Jan 17, 2005 17:10
When the clapping inside the club had dissipated, and the band had exchanged some words, the band leader stepped up to the microphone to make an announcement.
I stood up from my seat when he said that a guest would be joining the band for the next tune. I straightened out my vest, and made my way (un)confidently towards the stage. When I got up there and grabbed the upright bass, I put myself in position to play. I looked out at the audience, who looked back. Being nervous, the lights on the stage seemed glaring, and I had to squint to make out my father in the audience, but we were ready to go.
1,2,3,4.
The longest countdown I have ever heard.
We took off, navigating through the chord progressions of a song we had never rehearsed together. Jazz is about improvisation.
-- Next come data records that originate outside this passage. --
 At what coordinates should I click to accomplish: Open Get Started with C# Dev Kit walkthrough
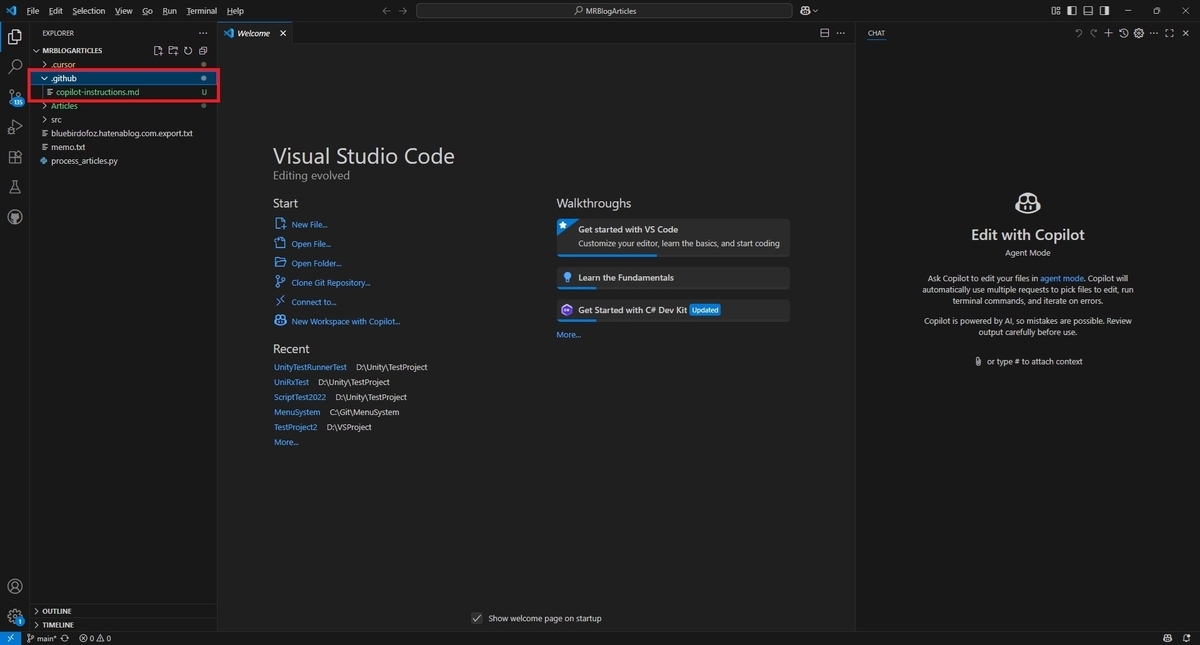click(673, 310)
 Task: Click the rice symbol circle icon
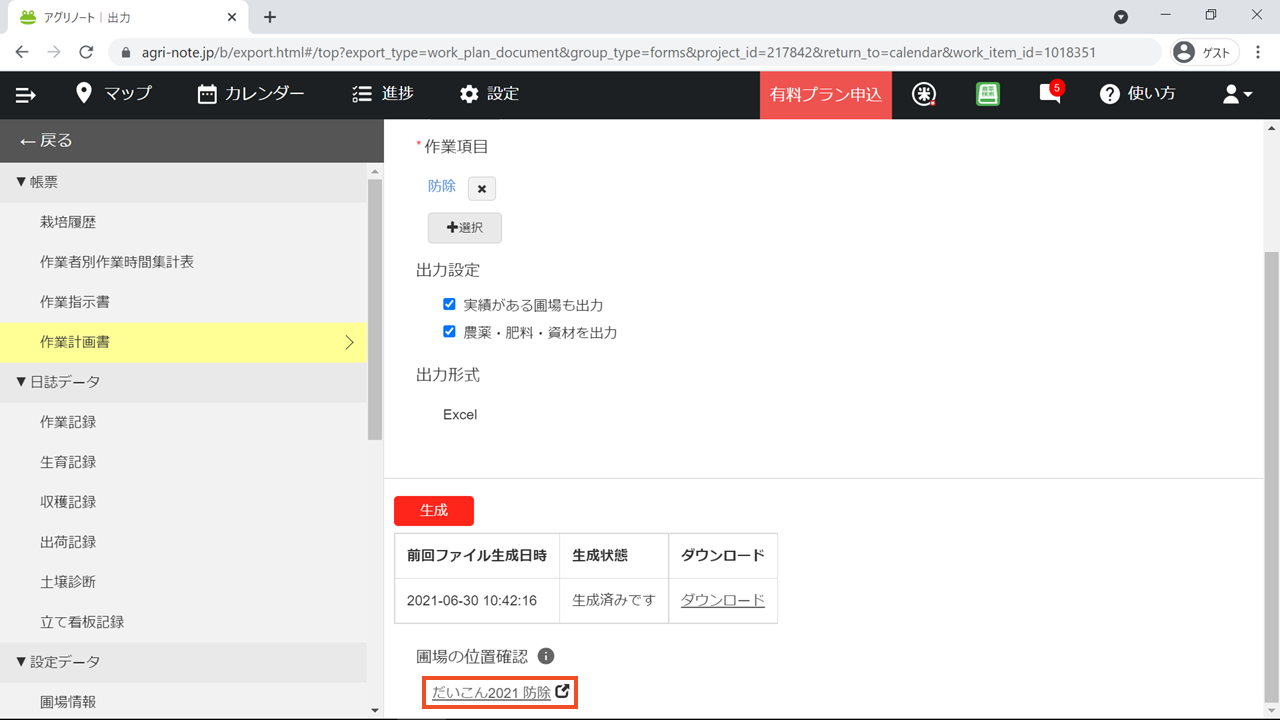(925, 94)
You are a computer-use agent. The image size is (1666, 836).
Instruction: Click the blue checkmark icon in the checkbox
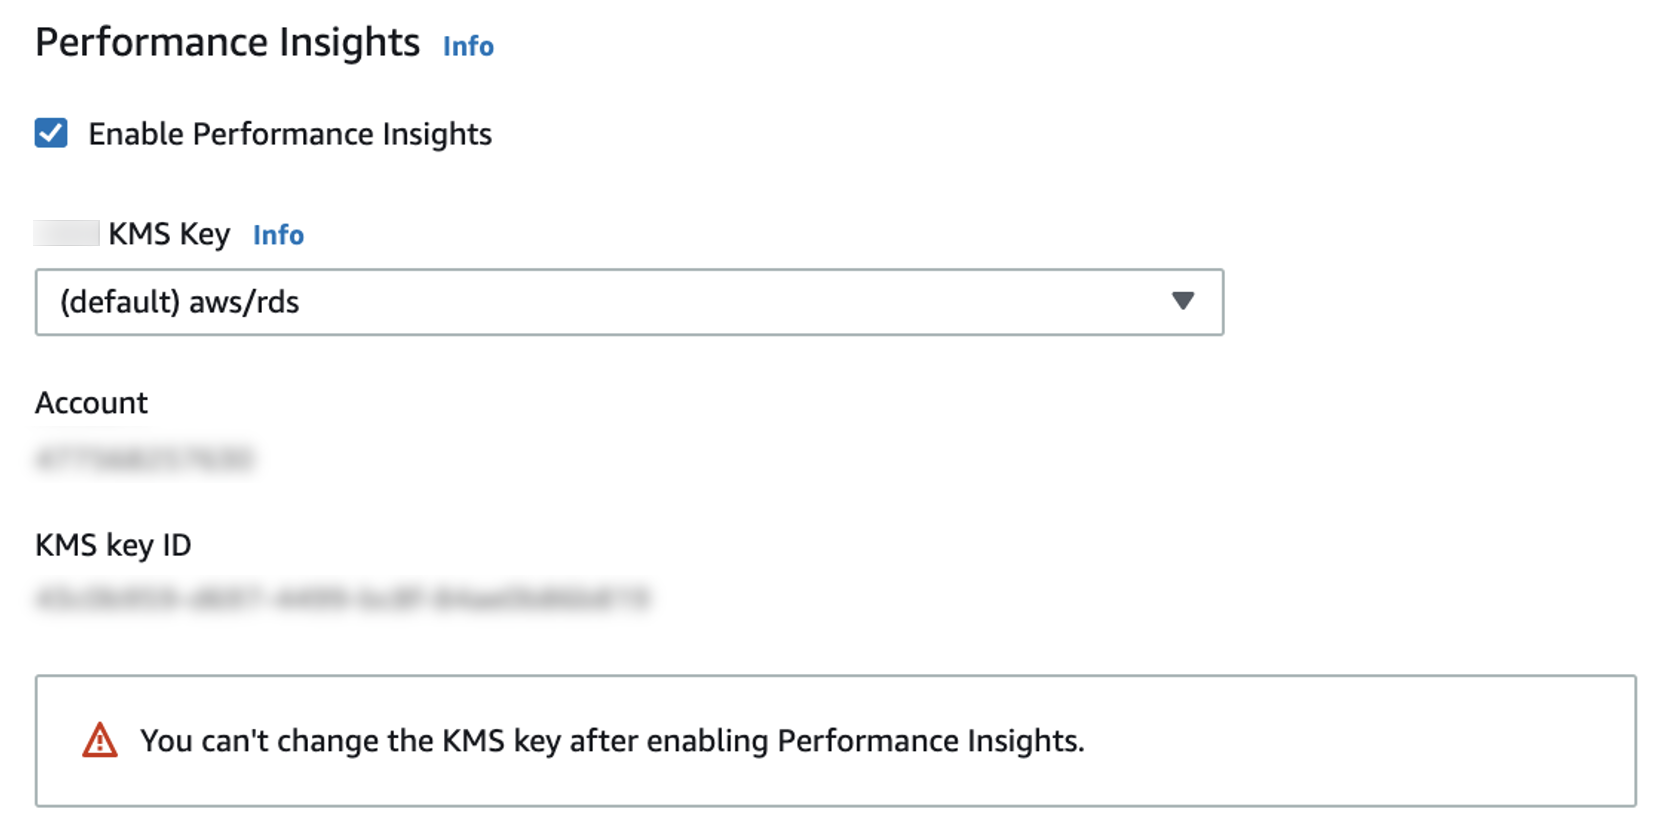coord(51,133)
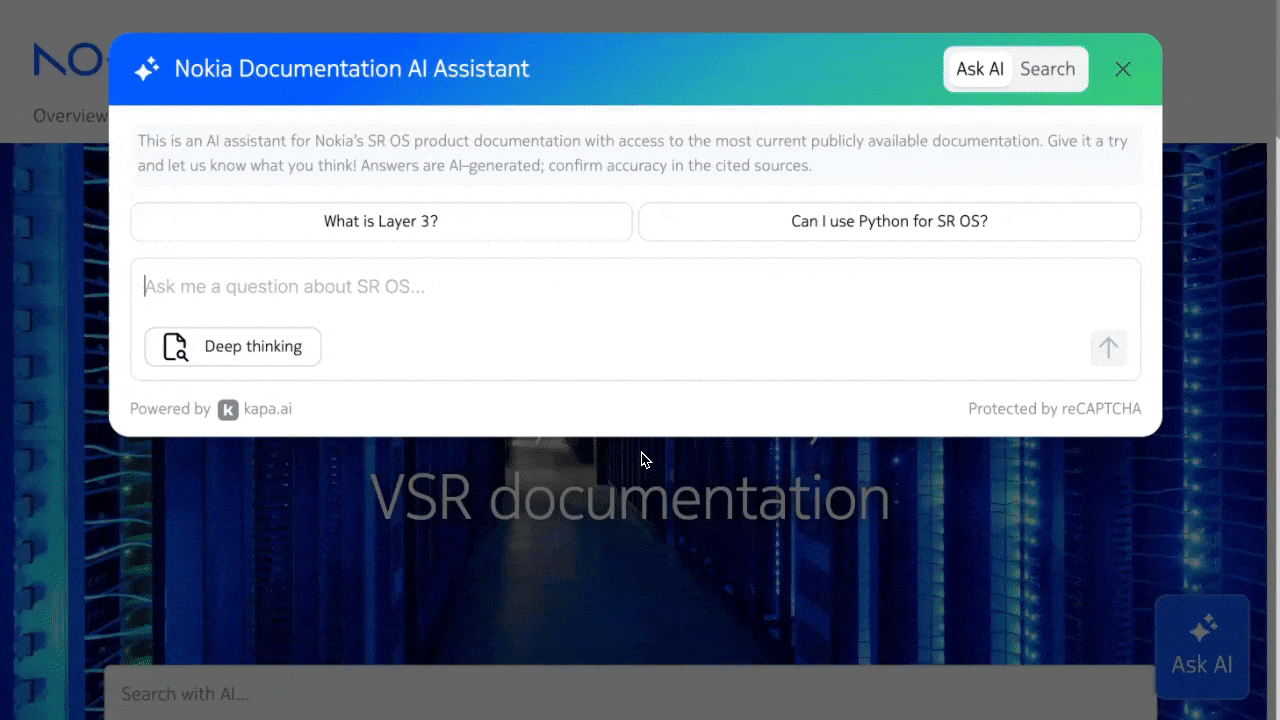The height and width of the screenshot is (720, 1280).
Task: Click the 'Protected by reCAPTCHA' text
Action: (x=1054, y=409)
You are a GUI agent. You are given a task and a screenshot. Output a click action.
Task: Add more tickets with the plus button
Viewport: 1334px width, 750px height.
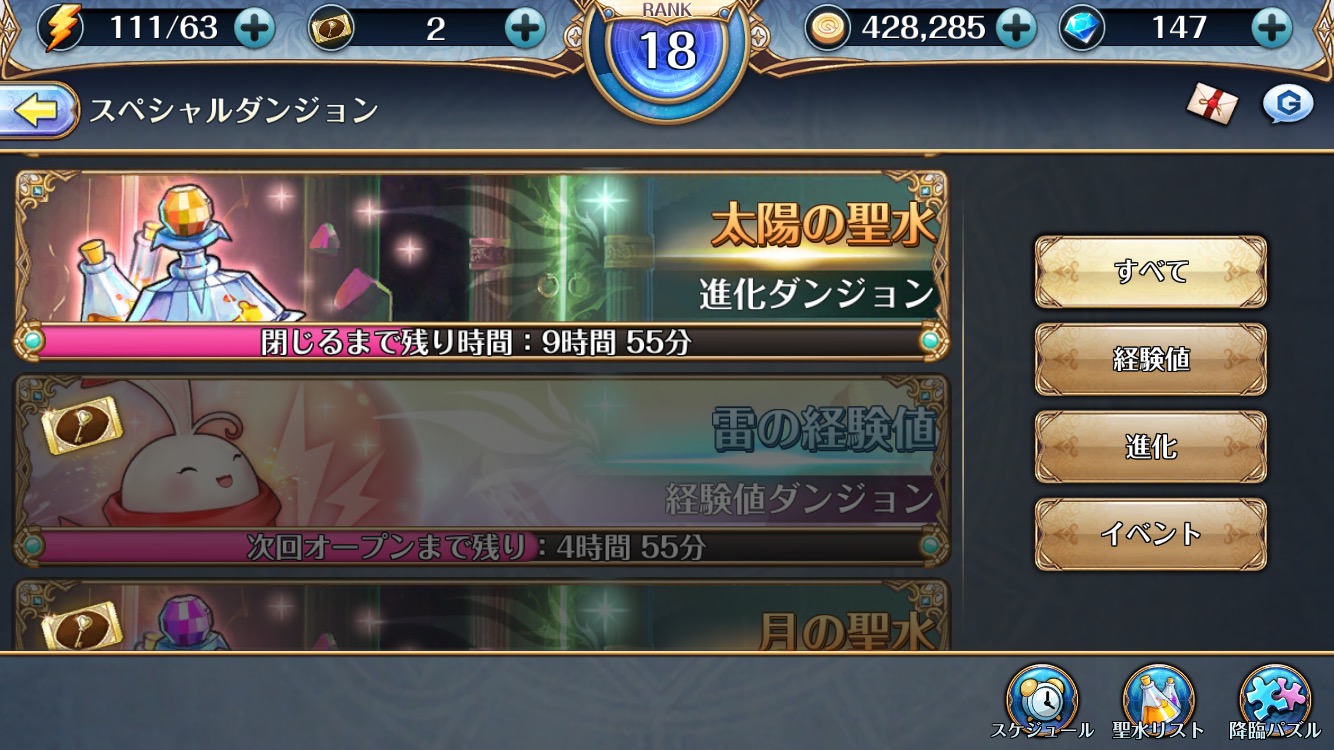pos(525,28)
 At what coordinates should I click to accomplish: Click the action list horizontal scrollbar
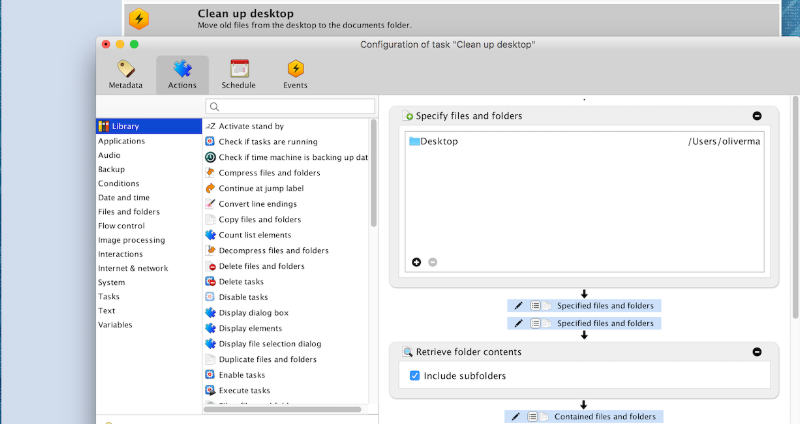click(x=282, y=409)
It is about listening to everyone else’s sound and adding your own to thicken the plot of the music. That night the drummer added to the music with the jazz shuffle, the saxophonist with a bright melody, the pianist with a slur of lush chords… and I? I was rhythm incarnate for the minutes that followed. I was above the crowd, above the stage in fact. I was floating up there along with the music.
Between the simmer of the cymbals and the rampaging lead of the sax I was holding the low end of the piece, plucking the strings violently, following these music school graduates through a jazz piece foreign to me. Intimidating is an understatement.
When the time for my solo came, nothing seemed to matter anymore. I had been shaking on my way to the stage, but now I was made of steel. My fingers crossed strings like a car crossing highway lanes in a car chase. I was unstoppable.